[Task data Boundary: Start]

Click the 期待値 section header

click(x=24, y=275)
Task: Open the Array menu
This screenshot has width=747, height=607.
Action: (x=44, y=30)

[Task data Boundary: End]

Task directions – Once you find the line containing "Task: Open the Array menu", copy it and every line after it through the end of the records, exactly and nothing else.

Reply –
Task: Open the Array menu
This screenshot has width=747, height=607.
Action: (x=44, y=30)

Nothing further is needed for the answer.